» **WORK ORDER**
What lines of the data below hold "will"? Show them.

[SUPPLIED MATERIAL Boundary: Start]

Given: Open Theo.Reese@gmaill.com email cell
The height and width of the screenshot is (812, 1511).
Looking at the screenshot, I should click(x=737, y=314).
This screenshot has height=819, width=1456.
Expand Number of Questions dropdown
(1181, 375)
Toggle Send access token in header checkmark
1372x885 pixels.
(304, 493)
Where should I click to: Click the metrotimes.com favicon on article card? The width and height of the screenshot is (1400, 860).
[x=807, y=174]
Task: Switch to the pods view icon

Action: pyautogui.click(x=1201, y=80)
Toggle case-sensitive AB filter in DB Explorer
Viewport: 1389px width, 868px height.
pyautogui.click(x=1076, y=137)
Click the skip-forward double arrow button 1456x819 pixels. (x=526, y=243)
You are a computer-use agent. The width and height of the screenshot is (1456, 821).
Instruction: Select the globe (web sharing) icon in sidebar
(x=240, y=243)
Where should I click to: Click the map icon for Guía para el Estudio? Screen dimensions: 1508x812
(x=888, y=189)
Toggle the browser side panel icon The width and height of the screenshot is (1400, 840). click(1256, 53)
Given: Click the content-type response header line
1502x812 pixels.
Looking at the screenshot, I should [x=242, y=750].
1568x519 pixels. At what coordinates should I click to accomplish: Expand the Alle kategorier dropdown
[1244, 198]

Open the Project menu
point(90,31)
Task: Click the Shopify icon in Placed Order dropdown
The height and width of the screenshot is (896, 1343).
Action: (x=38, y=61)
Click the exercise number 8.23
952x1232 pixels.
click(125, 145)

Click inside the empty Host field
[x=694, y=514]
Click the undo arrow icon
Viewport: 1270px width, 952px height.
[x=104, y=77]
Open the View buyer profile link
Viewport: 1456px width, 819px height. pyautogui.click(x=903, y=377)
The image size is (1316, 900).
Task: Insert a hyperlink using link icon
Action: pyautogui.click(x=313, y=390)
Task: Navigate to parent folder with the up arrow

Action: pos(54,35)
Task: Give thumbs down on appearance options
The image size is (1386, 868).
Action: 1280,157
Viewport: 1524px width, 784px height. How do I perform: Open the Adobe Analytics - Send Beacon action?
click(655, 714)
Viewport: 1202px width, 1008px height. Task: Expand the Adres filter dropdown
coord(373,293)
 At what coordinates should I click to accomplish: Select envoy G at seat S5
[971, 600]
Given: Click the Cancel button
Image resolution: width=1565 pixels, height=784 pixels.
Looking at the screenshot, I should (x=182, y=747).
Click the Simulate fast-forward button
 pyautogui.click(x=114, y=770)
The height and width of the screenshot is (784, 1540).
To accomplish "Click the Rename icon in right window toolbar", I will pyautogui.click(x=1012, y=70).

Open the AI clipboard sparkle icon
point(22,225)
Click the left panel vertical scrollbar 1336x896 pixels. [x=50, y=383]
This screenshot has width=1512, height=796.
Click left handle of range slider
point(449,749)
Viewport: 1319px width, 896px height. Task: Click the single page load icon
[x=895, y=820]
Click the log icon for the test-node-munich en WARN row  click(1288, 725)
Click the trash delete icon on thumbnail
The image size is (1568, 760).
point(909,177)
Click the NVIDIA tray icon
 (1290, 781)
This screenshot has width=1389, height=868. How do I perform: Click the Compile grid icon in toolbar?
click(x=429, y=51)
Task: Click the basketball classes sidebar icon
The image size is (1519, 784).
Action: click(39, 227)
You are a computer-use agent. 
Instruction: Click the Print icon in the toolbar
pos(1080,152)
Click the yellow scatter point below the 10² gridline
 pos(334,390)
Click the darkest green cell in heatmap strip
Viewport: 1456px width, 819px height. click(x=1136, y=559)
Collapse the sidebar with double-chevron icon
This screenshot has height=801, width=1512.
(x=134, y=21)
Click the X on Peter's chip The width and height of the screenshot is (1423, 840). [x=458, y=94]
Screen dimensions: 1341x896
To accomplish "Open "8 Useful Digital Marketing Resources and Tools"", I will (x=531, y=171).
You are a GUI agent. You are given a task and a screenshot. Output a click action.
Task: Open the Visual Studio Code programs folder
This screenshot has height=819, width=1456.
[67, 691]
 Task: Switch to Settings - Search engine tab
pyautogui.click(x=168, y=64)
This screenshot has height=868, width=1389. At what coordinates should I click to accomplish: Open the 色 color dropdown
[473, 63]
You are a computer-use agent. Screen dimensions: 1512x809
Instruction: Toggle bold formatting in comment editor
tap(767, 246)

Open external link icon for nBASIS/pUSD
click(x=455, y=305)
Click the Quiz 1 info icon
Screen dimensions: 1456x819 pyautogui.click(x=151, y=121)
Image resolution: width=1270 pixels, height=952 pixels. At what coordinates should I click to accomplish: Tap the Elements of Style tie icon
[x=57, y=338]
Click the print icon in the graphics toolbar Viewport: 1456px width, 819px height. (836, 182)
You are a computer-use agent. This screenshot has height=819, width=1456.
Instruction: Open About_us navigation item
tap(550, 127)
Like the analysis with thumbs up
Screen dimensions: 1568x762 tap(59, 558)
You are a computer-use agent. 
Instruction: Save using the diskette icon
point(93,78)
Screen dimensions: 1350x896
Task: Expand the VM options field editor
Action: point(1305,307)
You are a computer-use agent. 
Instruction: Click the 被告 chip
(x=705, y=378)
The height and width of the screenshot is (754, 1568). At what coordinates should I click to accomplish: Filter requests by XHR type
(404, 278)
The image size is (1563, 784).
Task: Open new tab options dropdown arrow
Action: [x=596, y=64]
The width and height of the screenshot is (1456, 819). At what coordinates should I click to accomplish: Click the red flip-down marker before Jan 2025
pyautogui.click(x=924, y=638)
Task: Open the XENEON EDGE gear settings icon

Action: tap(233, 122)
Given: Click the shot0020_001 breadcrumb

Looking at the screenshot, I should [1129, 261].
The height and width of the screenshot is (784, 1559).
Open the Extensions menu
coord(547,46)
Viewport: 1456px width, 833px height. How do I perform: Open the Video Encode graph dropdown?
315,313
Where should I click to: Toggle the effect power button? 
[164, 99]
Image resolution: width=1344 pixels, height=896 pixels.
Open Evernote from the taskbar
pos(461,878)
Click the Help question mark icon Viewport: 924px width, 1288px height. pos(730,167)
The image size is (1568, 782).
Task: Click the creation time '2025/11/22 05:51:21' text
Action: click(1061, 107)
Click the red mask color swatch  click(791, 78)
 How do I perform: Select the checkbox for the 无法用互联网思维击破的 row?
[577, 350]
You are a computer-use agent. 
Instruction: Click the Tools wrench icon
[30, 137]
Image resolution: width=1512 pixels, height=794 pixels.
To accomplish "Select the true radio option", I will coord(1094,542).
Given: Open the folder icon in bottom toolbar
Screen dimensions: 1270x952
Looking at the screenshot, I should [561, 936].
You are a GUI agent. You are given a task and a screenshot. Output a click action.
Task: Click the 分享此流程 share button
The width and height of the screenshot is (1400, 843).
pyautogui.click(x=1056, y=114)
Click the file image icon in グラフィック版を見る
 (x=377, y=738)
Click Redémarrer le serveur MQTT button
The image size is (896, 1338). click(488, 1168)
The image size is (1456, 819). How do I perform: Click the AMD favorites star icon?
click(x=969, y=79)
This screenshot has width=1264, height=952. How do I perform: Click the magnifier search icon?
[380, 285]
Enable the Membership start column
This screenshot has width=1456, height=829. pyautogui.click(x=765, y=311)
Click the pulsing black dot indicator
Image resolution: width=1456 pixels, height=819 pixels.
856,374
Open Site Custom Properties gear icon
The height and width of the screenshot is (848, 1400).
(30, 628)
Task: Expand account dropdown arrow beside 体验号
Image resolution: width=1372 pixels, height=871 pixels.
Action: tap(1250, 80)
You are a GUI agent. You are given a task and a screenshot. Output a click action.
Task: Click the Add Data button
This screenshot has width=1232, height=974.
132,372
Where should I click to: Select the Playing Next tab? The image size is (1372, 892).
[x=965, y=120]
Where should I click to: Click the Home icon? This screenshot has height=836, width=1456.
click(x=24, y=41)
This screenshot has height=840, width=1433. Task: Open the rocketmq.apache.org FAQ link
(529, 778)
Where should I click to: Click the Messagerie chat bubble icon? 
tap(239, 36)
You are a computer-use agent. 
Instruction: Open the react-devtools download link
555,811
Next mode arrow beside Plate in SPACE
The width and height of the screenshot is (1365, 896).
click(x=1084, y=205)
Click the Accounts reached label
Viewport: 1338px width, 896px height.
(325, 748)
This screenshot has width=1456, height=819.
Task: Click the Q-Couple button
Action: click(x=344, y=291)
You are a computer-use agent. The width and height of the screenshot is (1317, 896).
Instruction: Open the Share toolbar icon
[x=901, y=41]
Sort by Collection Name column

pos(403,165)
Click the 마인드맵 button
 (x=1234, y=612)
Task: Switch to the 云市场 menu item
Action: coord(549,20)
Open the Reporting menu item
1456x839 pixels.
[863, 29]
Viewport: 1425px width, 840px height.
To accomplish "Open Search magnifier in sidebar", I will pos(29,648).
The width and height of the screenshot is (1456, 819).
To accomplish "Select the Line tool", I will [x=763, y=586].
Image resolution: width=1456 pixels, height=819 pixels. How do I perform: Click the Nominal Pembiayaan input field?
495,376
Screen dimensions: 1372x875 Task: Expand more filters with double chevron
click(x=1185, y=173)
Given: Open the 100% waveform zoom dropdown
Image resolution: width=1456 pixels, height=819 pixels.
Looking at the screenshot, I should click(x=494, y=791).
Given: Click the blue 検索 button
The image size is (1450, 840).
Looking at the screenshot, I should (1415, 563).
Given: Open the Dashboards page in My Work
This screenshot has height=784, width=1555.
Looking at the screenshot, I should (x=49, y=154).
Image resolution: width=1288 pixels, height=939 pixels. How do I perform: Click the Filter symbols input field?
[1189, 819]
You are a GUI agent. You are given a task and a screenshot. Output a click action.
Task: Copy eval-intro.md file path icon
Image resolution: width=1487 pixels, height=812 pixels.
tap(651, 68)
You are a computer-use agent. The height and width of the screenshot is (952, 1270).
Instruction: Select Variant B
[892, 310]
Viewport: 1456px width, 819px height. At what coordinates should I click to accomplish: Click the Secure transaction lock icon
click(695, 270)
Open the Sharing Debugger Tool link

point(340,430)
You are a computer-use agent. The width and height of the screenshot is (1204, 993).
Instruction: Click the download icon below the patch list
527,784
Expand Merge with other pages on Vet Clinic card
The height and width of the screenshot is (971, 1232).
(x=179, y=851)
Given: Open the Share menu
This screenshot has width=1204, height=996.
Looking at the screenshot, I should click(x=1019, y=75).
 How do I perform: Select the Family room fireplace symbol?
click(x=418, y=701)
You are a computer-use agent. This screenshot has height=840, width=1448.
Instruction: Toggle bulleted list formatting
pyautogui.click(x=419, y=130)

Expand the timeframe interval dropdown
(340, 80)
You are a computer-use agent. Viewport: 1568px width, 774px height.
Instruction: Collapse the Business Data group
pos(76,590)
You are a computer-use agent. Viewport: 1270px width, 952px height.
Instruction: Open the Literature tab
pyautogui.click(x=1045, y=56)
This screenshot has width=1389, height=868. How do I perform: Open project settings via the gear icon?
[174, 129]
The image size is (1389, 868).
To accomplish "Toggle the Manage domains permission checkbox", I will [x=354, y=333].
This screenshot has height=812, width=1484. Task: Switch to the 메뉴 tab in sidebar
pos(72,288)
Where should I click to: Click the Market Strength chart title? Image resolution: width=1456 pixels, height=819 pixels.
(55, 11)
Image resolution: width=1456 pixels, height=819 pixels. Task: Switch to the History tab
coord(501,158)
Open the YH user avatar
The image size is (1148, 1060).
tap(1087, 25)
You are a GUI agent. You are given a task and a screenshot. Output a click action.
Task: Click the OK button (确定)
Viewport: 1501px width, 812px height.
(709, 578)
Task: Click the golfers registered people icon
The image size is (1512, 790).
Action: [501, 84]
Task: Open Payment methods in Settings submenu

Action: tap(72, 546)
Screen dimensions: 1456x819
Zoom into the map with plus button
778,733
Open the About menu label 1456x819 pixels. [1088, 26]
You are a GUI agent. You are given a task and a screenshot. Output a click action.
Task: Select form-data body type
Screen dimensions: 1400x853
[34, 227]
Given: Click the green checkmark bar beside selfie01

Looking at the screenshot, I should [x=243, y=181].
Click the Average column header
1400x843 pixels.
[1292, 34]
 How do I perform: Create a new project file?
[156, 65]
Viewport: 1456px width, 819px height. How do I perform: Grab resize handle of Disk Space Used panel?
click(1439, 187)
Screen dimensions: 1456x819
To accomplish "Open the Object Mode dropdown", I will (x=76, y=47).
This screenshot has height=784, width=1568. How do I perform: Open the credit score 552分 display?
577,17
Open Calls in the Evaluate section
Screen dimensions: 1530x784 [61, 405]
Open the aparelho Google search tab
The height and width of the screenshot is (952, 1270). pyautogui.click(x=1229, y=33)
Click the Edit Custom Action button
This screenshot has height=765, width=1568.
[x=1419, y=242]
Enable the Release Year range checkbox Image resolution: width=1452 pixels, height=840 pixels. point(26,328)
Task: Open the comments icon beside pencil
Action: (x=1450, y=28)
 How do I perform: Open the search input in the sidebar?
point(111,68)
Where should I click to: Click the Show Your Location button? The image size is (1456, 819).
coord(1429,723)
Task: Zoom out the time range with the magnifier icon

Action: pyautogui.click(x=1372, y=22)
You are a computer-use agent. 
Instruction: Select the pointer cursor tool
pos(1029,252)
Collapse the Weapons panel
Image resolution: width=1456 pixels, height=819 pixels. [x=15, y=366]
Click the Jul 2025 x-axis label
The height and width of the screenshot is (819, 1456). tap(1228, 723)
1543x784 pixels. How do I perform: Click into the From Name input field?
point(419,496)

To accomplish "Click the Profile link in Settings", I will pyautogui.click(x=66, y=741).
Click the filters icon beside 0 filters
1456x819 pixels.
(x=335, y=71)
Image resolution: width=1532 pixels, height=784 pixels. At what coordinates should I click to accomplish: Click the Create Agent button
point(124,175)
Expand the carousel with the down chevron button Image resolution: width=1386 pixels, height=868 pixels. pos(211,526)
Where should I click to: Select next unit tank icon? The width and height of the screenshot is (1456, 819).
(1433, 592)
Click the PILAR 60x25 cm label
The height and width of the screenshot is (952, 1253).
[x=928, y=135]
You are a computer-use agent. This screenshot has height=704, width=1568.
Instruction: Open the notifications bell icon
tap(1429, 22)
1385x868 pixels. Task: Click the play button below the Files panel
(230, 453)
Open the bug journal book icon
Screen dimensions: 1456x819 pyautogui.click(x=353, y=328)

[SUPPLIED MATERIAL Boundary: End]

» **RESULT OF THIS EXERCISE**
To accomplish "Click the Rename icon in right window toolbar", I will pyautogui.click(x=1012, y=70).
To accomplish "Open "8 Useful Digital Marketing Resources and Tools"", I will (x=531, y=171).
To accomplish "Select the true radio option", I will coord(1094,542).
To accomplish "Open Search magnifier in sidebar", I will pos(29,648).
To accomplish "Select the Line tool", I will [x=763, y=586].
To accomplish "Toggle the Manage domains permission checkbox", I will [x=354, y=333].
To accomplish "Open the Object Mode dropdown", I will (x=76, y=47).
To accomplish "Click the Profile link in Settings", I will pyautogui.click(x=66, y=741).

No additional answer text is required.